EXCERPT:
0

From the Flink 1.5 release announcement, we know Flink now supports "broadcast state", and it was described that "broadcast state unblocks the implementation of the “dynamic patterns” feature for Flink’s CEP library.".

Does it means currently we can use "broadcast state" to implement the “dynamic patterns” without Flink CEP ? Also I have no idea what's the difference when implementing the “dynamic patterns” for Flink CEP with or without broadcast state? I would appreciate If someone can give an example with code to explain the difference.

=============

Updating for testing broadcast data-stream by operator broadcast() with keyed-datastream

After testing in Flink 1.4.2, I found the broadcast datastream(by old operater broadcast()) can connect with keyed datastream, below is the test code, and we found all of the control stream events broadcast to all operator instance. So it seems the old broadcast() can achieve the same functionality as new "broadcast state" .

public static void ConnectBroadToKeyedStream() throws Exception {
    StreamExecutionEnvironment env =
            StreamExecutionEnvironment.getExecutionEnvironment().setParallelism(3);

    List<Tuple1<String>>
            controlData = new ArrayList<Tuple1<String>>();
    controlData.add(new Tuple1<String>("DROP"));
    controlData.add(new Tuple1<String>("IGNORE"));
    DataStream<Tuple1<String>> control = env.fromCollection(controlData);//.keyBy(0);

    List<Tuple1<String>>
            dataStreamData = new ArrayList<Tuple1<String>>();
    dataStreamData.add(new Tuple1<String>("data"));
    dataStreamData.add(new Tuple1<String>("DROP"));
    dataStreamData.add(new Tuple1<String>("artisans"));
    dataStreamData.add(new Tuple1<String>("IGNORE"));
    dataStreamData.add(new Tuple1<String>("IGNORE"));
    dataStreamData.add(new Tuple1<String>("IGNORE"));
    dataStreamData.add(new Tuple1<String>("IGNORE"));

    // DataStream<String> data2 = env.fromElements("data", "DROP", "artisans", "IGNORE");
    DataStream<Tuple1<String>> keyedDataStream = env.fromCollection(dataStreamData).keyBy(0);

    DataStream<String> result = control
            .broadcast()

RECORDS PROVIDED:
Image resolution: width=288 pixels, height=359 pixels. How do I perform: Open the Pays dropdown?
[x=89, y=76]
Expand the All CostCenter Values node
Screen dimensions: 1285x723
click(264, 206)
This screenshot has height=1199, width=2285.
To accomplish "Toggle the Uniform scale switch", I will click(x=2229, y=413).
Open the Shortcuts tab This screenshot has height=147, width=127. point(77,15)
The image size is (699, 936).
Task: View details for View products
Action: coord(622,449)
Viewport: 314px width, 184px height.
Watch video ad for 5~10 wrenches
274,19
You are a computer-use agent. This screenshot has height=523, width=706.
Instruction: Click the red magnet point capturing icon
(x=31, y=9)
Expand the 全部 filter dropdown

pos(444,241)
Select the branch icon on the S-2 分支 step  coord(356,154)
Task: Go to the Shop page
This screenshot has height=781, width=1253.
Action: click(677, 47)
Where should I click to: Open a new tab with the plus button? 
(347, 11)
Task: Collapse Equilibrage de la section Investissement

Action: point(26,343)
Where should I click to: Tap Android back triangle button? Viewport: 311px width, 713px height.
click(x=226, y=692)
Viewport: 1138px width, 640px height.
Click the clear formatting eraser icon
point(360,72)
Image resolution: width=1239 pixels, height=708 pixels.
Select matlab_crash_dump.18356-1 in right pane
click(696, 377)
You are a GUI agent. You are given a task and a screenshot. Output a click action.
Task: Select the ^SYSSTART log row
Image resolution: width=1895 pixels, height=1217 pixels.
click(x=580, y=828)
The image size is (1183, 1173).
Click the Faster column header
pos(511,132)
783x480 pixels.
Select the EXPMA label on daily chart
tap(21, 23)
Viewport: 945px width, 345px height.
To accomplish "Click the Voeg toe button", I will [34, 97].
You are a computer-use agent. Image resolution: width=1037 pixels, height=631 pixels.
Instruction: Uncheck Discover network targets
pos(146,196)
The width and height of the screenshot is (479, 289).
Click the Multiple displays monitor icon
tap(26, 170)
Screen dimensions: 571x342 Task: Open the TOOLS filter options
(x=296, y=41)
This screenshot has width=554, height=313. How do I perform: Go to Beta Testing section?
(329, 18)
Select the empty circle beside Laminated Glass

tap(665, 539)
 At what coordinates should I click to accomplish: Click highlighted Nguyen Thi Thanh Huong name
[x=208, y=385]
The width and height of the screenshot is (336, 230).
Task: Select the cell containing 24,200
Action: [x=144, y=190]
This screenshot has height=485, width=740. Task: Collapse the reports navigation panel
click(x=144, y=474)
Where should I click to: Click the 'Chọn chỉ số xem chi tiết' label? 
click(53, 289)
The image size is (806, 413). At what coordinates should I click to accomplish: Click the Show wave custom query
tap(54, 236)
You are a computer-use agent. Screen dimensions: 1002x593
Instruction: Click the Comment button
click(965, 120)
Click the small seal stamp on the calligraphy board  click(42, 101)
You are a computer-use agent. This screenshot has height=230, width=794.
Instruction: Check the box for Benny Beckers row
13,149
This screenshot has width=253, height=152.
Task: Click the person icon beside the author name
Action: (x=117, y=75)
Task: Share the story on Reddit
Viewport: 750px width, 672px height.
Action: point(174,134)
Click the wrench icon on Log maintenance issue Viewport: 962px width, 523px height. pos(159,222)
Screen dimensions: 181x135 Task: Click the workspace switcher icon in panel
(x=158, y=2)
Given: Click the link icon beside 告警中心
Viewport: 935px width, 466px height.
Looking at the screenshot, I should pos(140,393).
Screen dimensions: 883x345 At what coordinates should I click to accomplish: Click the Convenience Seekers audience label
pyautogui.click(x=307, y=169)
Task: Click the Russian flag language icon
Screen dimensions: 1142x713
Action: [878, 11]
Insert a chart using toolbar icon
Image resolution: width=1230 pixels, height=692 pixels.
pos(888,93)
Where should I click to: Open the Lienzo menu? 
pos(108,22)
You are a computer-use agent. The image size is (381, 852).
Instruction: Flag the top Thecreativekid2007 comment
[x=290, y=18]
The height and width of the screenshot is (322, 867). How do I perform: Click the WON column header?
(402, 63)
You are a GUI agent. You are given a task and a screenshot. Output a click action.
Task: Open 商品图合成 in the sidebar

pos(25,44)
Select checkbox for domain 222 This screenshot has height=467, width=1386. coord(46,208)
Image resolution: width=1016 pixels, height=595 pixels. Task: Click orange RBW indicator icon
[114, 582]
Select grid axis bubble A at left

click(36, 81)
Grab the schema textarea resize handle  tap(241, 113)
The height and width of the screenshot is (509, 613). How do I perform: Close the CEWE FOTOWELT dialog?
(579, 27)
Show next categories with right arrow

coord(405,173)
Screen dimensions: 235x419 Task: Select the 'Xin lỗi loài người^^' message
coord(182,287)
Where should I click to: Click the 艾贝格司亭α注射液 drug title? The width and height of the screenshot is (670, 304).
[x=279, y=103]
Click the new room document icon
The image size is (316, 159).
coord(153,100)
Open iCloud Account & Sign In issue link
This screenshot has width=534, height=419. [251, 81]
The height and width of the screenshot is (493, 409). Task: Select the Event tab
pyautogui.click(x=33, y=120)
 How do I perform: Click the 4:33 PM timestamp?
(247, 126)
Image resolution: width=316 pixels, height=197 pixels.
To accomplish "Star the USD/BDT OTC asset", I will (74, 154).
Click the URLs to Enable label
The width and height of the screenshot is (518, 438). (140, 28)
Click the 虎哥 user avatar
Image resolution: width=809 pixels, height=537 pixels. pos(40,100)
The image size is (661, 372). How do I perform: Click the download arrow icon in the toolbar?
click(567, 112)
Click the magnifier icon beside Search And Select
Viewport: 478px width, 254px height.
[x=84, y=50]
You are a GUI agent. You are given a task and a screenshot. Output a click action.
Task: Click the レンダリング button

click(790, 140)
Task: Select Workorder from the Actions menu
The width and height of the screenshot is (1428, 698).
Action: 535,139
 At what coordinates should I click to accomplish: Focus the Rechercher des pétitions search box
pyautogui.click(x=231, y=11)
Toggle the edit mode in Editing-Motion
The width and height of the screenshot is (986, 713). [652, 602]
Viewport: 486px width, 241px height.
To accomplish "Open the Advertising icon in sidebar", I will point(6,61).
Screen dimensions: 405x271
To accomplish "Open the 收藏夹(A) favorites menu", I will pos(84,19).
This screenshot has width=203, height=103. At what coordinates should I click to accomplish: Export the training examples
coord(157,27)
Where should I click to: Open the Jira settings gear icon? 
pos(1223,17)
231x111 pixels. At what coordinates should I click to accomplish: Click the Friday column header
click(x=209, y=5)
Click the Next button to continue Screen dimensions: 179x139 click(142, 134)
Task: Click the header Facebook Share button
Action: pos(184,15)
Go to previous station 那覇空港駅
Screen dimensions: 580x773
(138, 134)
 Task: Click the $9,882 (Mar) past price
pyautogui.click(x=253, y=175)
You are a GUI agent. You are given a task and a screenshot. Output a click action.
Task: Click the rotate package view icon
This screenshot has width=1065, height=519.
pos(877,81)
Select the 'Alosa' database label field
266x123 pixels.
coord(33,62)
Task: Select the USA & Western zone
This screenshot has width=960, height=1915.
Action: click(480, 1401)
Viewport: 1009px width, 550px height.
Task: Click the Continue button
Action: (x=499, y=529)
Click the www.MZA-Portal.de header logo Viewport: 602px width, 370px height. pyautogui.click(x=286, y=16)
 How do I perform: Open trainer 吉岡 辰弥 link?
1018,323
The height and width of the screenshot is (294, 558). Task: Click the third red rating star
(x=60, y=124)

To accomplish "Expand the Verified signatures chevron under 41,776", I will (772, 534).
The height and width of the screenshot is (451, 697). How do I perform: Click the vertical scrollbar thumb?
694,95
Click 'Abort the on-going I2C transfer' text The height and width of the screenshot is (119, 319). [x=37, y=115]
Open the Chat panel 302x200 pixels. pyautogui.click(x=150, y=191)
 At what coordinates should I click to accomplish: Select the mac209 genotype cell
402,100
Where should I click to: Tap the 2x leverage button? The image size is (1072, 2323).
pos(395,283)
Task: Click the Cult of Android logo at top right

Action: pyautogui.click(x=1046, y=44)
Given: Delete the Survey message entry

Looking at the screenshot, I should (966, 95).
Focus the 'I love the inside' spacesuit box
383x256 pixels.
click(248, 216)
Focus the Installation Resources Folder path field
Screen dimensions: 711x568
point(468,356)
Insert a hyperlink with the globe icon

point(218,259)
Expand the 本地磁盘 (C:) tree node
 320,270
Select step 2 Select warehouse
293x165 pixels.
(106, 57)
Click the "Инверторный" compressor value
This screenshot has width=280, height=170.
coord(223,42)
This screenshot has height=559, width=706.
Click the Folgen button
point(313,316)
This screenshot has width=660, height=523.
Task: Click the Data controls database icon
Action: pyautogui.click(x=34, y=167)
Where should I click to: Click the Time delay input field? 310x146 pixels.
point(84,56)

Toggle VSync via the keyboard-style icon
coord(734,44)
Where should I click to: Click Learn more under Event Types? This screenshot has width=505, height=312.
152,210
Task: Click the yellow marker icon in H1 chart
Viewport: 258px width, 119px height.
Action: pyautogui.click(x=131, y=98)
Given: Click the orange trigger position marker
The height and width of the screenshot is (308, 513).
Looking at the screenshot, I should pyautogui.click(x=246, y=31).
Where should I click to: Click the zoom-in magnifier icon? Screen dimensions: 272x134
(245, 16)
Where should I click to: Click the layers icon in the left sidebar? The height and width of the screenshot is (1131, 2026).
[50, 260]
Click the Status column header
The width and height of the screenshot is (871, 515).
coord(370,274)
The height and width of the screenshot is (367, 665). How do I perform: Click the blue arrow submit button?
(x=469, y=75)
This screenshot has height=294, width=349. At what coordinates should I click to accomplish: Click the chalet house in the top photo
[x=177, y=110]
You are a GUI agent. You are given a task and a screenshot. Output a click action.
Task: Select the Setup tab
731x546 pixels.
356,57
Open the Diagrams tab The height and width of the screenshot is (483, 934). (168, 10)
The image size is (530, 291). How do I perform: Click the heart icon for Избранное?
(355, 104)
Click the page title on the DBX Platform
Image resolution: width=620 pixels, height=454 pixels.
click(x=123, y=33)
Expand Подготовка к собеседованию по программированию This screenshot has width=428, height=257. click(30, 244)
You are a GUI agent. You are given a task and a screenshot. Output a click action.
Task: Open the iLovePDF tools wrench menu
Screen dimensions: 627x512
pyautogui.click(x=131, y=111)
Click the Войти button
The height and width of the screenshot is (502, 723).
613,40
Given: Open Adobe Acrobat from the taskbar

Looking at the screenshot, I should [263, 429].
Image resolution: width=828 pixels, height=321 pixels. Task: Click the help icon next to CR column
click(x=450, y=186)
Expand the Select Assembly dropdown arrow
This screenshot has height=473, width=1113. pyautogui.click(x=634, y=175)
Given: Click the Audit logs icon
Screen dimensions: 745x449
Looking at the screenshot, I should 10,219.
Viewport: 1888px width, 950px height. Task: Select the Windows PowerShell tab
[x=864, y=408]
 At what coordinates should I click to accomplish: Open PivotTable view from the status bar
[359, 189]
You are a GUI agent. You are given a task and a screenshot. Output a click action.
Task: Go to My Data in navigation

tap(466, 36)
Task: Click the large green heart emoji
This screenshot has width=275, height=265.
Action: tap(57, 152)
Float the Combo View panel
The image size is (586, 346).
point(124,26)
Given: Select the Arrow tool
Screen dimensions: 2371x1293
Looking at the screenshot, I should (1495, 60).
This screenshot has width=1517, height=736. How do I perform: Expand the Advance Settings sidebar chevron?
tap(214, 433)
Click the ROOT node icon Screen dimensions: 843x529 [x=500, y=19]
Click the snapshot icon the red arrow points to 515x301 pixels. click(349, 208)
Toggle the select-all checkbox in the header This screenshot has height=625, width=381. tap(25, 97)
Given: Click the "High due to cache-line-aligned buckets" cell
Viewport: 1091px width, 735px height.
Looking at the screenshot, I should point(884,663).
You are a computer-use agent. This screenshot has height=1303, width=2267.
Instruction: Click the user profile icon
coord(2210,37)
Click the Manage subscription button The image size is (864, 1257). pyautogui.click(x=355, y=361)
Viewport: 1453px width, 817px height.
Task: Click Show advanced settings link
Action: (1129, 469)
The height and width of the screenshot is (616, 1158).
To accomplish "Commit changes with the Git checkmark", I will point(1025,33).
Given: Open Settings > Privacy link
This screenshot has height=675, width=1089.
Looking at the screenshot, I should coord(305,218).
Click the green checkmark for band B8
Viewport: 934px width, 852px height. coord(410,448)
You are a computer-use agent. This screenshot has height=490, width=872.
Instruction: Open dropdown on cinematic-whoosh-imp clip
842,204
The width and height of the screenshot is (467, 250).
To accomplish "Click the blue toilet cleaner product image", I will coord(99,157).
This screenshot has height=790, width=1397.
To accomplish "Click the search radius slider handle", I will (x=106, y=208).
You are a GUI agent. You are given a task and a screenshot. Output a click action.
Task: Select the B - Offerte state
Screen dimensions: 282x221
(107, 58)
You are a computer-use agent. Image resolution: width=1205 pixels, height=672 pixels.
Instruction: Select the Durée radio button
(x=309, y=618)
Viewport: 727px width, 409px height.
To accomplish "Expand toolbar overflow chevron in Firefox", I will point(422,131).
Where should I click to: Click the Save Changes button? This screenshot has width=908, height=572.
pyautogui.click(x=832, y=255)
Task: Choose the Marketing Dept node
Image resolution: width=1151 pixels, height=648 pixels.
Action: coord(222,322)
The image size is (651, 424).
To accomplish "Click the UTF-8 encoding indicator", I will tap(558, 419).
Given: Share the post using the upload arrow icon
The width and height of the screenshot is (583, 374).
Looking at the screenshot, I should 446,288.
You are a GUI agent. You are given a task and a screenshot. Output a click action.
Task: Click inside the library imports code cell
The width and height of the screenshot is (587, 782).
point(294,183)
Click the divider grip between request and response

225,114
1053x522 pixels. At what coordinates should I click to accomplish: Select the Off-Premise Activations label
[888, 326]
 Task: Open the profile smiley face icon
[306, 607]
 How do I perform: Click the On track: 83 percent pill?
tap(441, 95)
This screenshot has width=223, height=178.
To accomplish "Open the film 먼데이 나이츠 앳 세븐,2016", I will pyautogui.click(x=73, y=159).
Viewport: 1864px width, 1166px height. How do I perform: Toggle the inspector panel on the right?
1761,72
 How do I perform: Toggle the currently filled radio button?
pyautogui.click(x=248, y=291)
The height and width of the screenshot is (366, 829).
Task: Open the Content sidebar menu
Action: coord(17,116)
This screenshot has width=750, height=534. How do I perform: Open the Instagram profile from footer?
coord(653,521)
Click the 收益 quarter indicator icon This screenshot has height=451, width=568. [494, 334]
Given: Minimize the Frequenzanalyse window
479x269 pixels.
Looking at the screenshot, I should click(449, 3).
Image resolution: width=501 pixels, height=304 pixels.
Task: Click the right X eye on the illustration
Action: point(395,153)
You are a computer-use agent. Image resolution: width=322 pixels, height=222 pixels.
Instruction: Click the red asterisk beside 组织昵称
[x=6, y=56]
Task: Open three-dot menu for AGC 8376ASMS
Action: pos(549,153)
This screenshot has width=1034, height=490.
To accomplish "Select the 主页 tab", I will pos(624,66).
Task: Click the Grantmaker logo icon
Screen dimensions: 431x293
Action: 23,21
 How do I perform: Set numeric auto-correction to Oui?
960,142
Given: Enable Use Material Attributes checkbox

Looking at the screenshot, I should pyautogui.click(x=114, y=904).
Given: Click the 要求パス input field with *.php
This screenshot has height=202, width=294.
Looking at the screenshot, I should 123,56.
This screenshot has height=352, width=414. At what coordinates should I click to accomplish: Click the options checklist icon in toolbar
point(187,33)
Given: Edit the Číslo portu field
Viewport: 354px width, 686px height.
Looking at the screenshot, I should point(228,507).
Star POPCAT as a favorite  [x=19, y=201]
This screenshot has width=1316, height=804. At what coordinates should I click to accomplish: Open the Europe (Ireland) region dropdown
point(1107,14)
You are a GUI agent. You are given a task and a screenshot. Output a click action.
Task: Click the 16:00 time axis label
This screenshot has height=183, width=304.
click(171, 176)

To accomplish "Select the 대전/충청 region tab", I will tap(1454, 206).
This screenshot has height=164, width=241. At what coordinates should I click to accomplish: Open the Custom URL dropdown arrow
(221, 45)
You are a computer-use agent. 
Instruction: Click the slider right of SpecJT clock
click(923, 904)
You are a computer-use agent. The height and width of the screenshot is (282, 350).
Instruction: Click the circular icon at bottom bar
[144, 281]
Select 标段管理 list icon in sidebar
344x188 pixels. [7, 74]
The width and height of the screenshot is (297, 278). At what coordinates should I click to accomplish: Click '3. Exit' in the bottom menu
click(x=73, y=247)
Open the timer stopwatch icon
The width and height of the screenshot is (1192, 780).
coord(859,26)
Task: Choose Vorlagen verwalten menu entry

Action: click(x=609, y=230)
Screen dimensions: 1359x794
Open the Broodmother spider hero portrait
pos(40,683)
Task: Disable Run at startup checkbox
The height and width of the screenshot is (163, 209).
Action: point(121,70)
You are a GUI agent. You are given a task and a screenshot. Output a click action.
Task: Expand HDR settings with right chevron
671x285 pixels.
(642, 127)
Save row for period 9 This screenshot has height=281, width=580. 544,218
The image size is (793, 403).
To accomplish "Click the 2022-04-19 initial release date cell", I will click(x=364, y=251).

WHAT TO WORK ON:
A - In the Flink broadcast state question, list each distinct string value that the test code adds to the dataStreamData list.
B - Carry on with the Flink broadcast state question, picking up the test code after its final line.

PER-TASK OUTPUTS:
A -
- "data"
- "DROP"
- "artisans"
- "IGNORE"

B -
            .connect(keyedDataStream)
            .flatMap(new MyCoFlatMap());
    result.print();
    env.execute();
}

private static final class MyCoFlatMap
        implements CoFlatMapFunction<Tuple1<String>, Tuple1<String>, String> {
    HashSet blacklist = new HashSet();

    @Override
    public void flatMap1(Tuple1<String> control_value, Collector<String> out) {
        blacklist.add(control_value);
        out.collect("listed " + control_value);
    }

    @Override
    public void flatMap2(Tuple1<String> data_value, Collector<String> out) {

        if (blacklist.contains(data_value)) {
            out.collect("skipped " + data_value);
        } else {
            out.collect("passed " + data_value);
        }
    }
}

Below is the test result.

1> passed (data)
1> passed (DROP)
3> passed (artisans)
3> passed (IGNORE)
3> passed (IGNORE)
3> passed (IGNORE)
3> passed (IGNORE)
3> listed (DROP)
3> listed (IGNORE)
1> listed (DROP)
1> listed (IGNORE)
2> listed (DROP)
2> listed (IGNORE)

https://data-artisans.com/blog/apache-flink-1-5-0-release-announcement

YuFeng Shen
  • 1,475
  • 1
  • 17
  • 41

2 Answers2

2

Without broadcast state, two Flink data streams can not be processed together in a stateful way unless they are keyed in exactly the same way. A broadcast stream can be connected to a keyed stream, but if you then try to use keyed state in a RichCoFlatMap, for example, that will fail.

What is frequently desired is to be able to have one stream with dynamic "rules" that are to be applied to every event on another stream, regardless of key. There needed to be a new kind of managed Flink state in which these rules could be stored. With broadcast state this can now be done in a straightforward way.

With this feature now in place, work on support for dynamic patterns in CEP can begin.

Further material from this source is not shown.